The LLM then generates candidate factor expressions. It has seen vast amounts of financial literature and quantitative code during pretraining, giving it some intuition about what factors might work. Its output tends to be more structured than random search, and more interpretable.

Generated factors are backtested to compute metrics like IC (Information Coefficient — correlation between factor values and future returns) and IR (Information Ratio). The backtest results are fed back to the LLM, allowing it to adjust direction in the next generation round — creating a generate-evaluate-feedback iterative loop.

The key insight: LLM-generated factors carry semantic meaning. They’re not blind operator combinations, but expressions constructed from an understanding of financial concepts. For example, the LLM might generate a “volume-weighted price deviation” factor — something with an inherently interpretable economic rationale.
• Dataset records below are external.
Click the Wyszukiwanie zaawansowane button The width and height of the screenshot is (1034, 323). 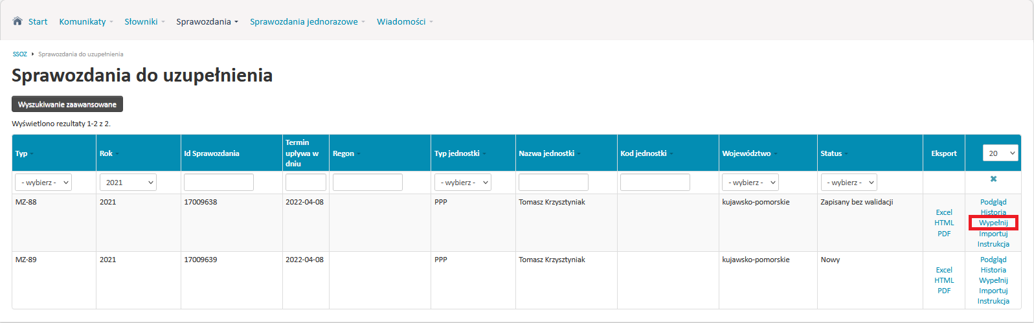click(67, 104)
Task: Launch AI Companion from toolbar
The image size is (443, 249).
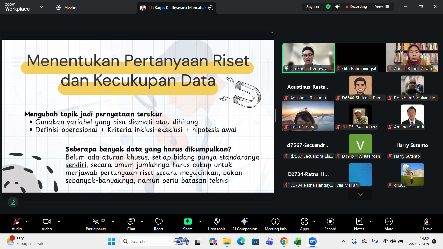Action: pyautogui.click(x=245, y=224)
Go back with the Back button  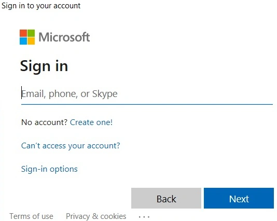[166, 198]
AlphaGPT 2.0: Human-AI Collaboration

AlphaGPT 2.0 introduces human researchers into the loop, creating a Human-in-the-Loop closed cycle:

+-------------------+
|  Research Ideas   |  <-- Human researcher provides direction
+-------------------+
         |
         v
+-------------------+
|    LLM Generates  |  <-- LLM generates candidate factors
|    Alpha Factors  |
+-------------------+
         |
         v
+-------------------+
|    Backtest &     |  <-- Automated backtest evaluation
|    Evaluation     |
+-------------------+
         |
         v
+-------------------+
|  Human Review &   |  <-- Researcher reviews, filters,
|  Feedback         |      provides new direction
+-------------------+
         |
         +-----------> Next iteration

Researchers can intervene at several points: providing initial research directions (e.g., “explore the relationship between volume anomalies and short-term reversal”), selecting factors with plausible economic logic from candidates, and offering qualitative judgments on backtest results (e.g., “this factor’s outperformance in small caps might be a liquidity illusion”).
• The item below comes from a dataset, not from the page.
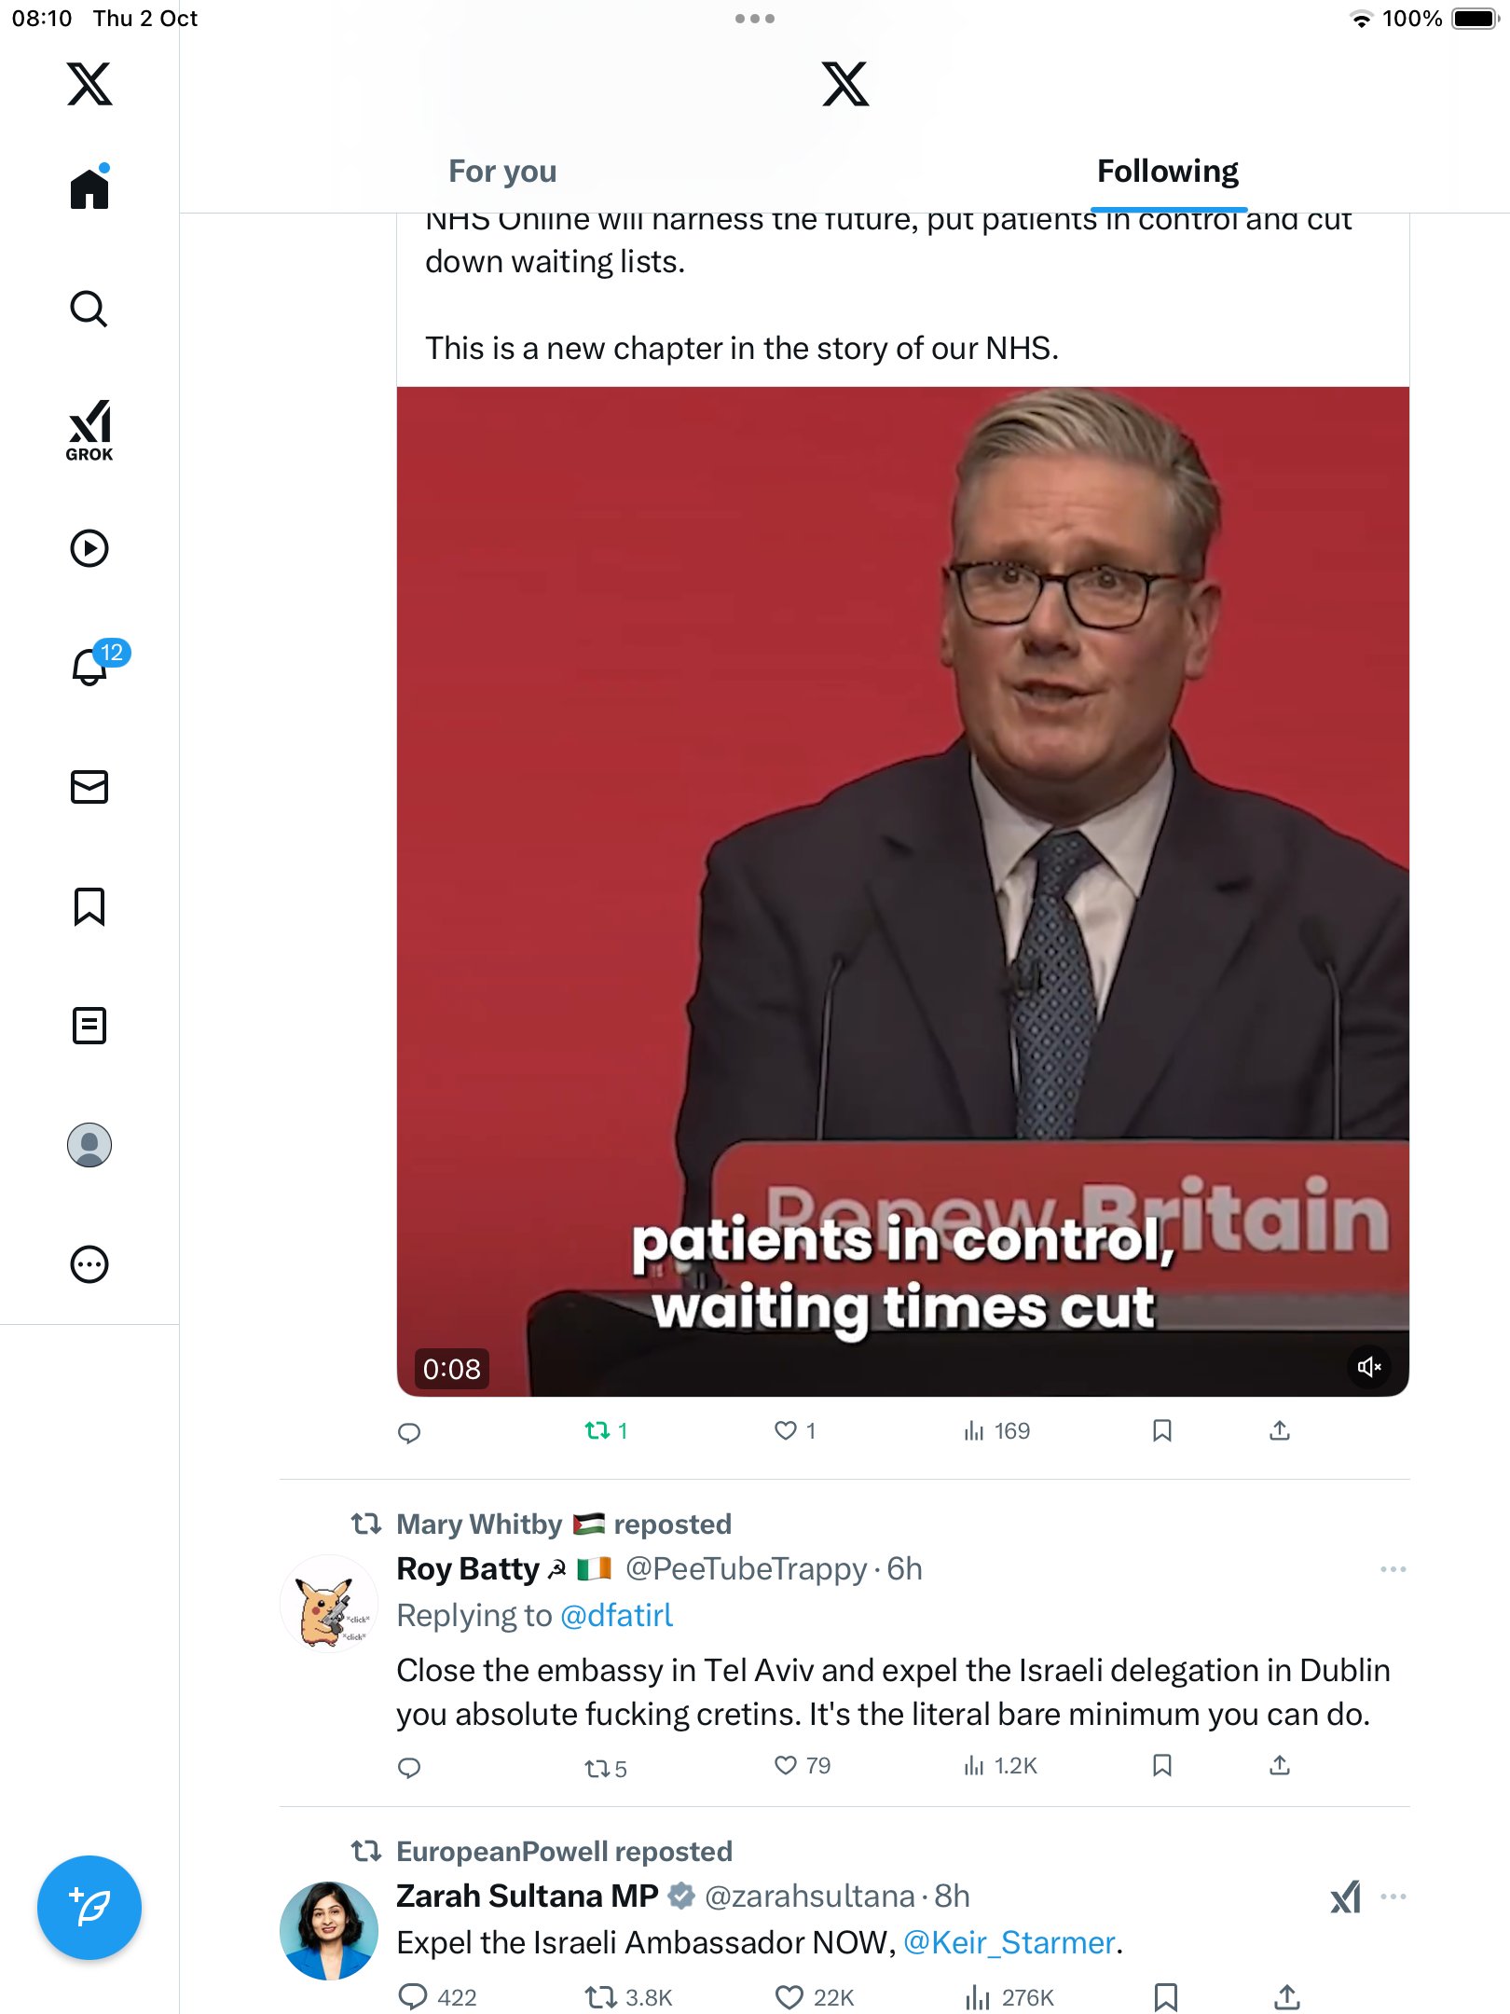Tap the compose new post button
This screenshot has height=2014, width=1510.
click(x=89, y=1908)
The value of this design lies in combining strengths from both sides: the LLM’s search efficiency and breadth, plus human researchers’ domain knowledge and judgment. Pure LLM approaches tend to produce many “statistically significant but economically meaningless” factors. Pure manual research is too slow. Human-AI collaboration strikes a balance.

Results and Limitations

Based on the paper’s experimental results, AlphaGPT produces factors with higher average IC and IR than traditional GP methods on the Chinese A-share market, with better interpretability.

But this direction has clear limitations.

The LLM’s financial knowledge comes from pretraining data, which is inherently lagging. Markets evolve dynamically — factor logic that worked last year may have decayed this year. LLMs can’t perceive changes in market microstructure the way human researchers can.

The search space definition — available operators, data fields — still requires human design. The LLM only searches within a given space; it won’t invent new operators or discover new data sources. True alpha innovation often comes from finding data nobody else has looked at, not from finding more complex combinations of the same data.

Additionally, LLM-generated factors may have high mutual correlation. Without proper deduplication and orthogonalization, combining these factors won’t provide additional information gain.

Implications for Quantitative Research

The direction AlphaGPT represents is essentially using LLMs as a quantitative researcher’s copilot. It won’t replace researchers, but can significantly accelerate hypothesis generation and preliminary validation. Researchers can focus on higher-value work: assessing economic logic, designing portfolio construction schemes, monitoring factor decay.

From a broader perspective, LLM applications in quantitative finance extend beyond factor mining. Sentiment analysis, event-driven signal extraction, automated research report summarization, code generation for backtesting — all of these directions are seeing active exploration. AlphaGPT’s contribution is providing a relatively complete framework for LLM-assisted factor mining, establishing a reference baseline for future work.

That said, alpha is a zero-sum game. When everyone is using LLMs to mine factors, how long these factors remain effective is a question worth watching.